Document passage:
+++++

File-Sharing: The Saga Continues

Maybe you’ve heard and maybe you haven’t, but there’s a study out now by some business professor types that seems to say file-sharing doesn’t really hurt music sales. The study—which involves a lot more than simple surveys (e.g., “do you buy fewer albums now because of file-sharing?” etc.)—also points to the numerous weaknesses of “studies” so far that have purported to reveal the impact of file-sharing on music sales.

Unsurprisingly, the RIAA has taken exception to this study.

Says Amy Weiss, RIAA senior VP of communications, the study is “counterintuitive.”

Amy Weiss also says:

“We look forward to what other academics will have to say about since it has not yet been peer-reviewed or published in a journal. … We also look forward to understanding what the authors actually did in the study, since the text of the analysis is incomprehensible to the layman.”

“We look forward to understanding”? Apparently, the RIAA has no statisticians or economists on its payroll. Which is also counterintuitive, considering that the RIAA’s been claiming that file-sharing has had a serious impact on its income. If the RIAA can’t understand any studies that aren’t in the parlance of the layman, how can it “understand” whether or not file-sharing has had an impact on its profits?

Curiously, a similar problem has arisen recently in the cream cheese industry.

+++++

Supplied information:
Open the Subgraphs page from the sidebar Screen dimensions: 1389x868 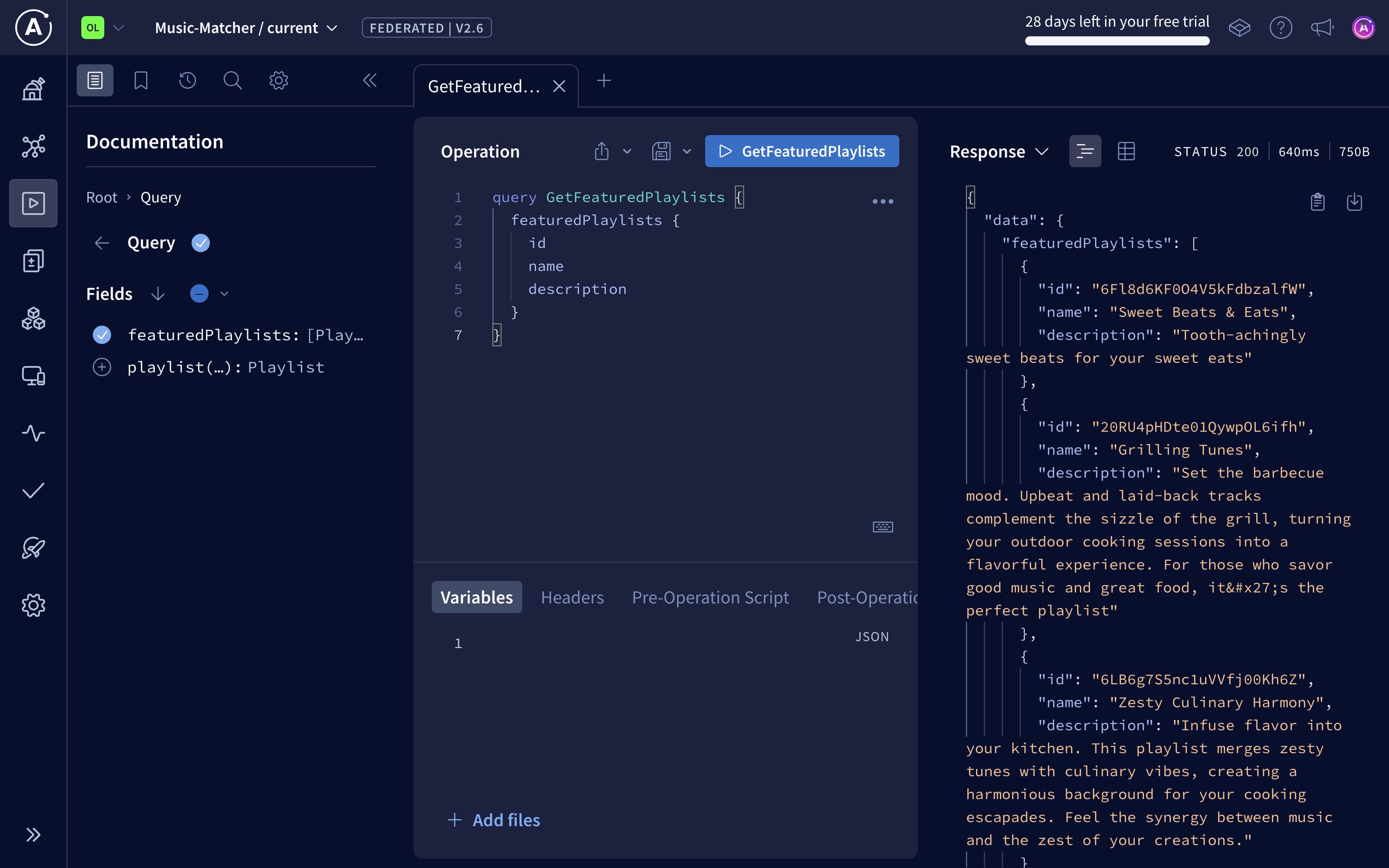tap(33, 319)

+++++

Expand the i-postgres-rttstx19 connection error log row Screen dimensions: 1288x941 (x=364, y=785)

+++++

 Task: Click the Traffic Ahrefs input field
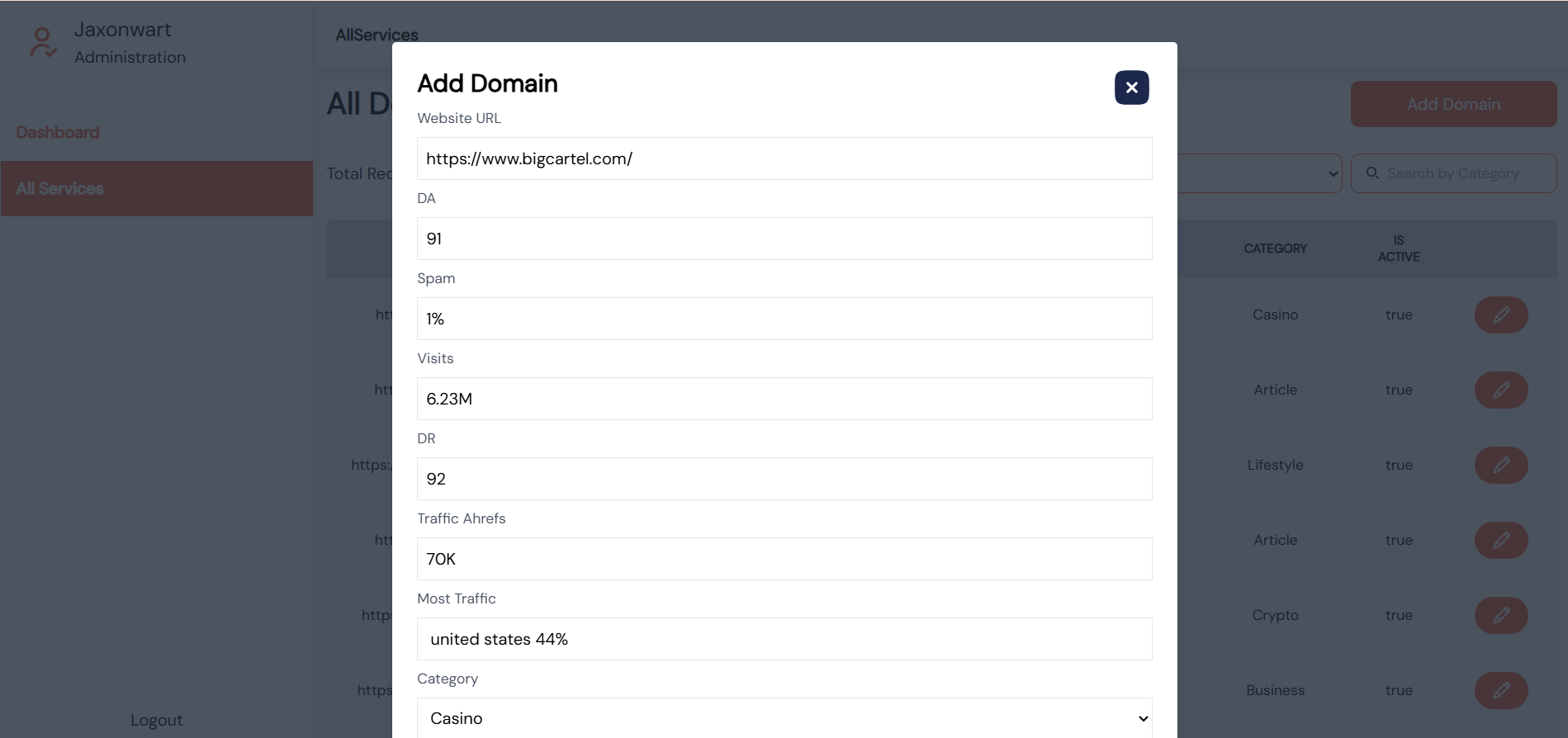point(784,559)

+++++

What you need to do:
1. From the file-sharing post, extract the passage that begins at the words "Amy Weiss also" and stops after the words "on its profits?".
2. According to the file-sharing post, what position does Amy Weiss hold at the RIAA?

Answers by task:
1.
Amy Weiss also says:

“We look forward to what other academics will have to say about since it has not yet been peer-reviewed or published in a journal. … We also look forward to understanding what the authors actually did in the study, since the text of the analysis is incomprehensible to the layman.”

“We look forward to understanding”? Apparently, the RIAA has no statisticians or economists on its payroll. Which is also counterintuitive, considering that the RIAA’s been claiming that file-sharing has had a serious impact on its income. If the RIAA can’t understand any studies that aren’t in the parlance of the layman, how can it “understand” whether or not file-sharing has had an impact on its profits?

2. She is the RIAA's senior VP of communications.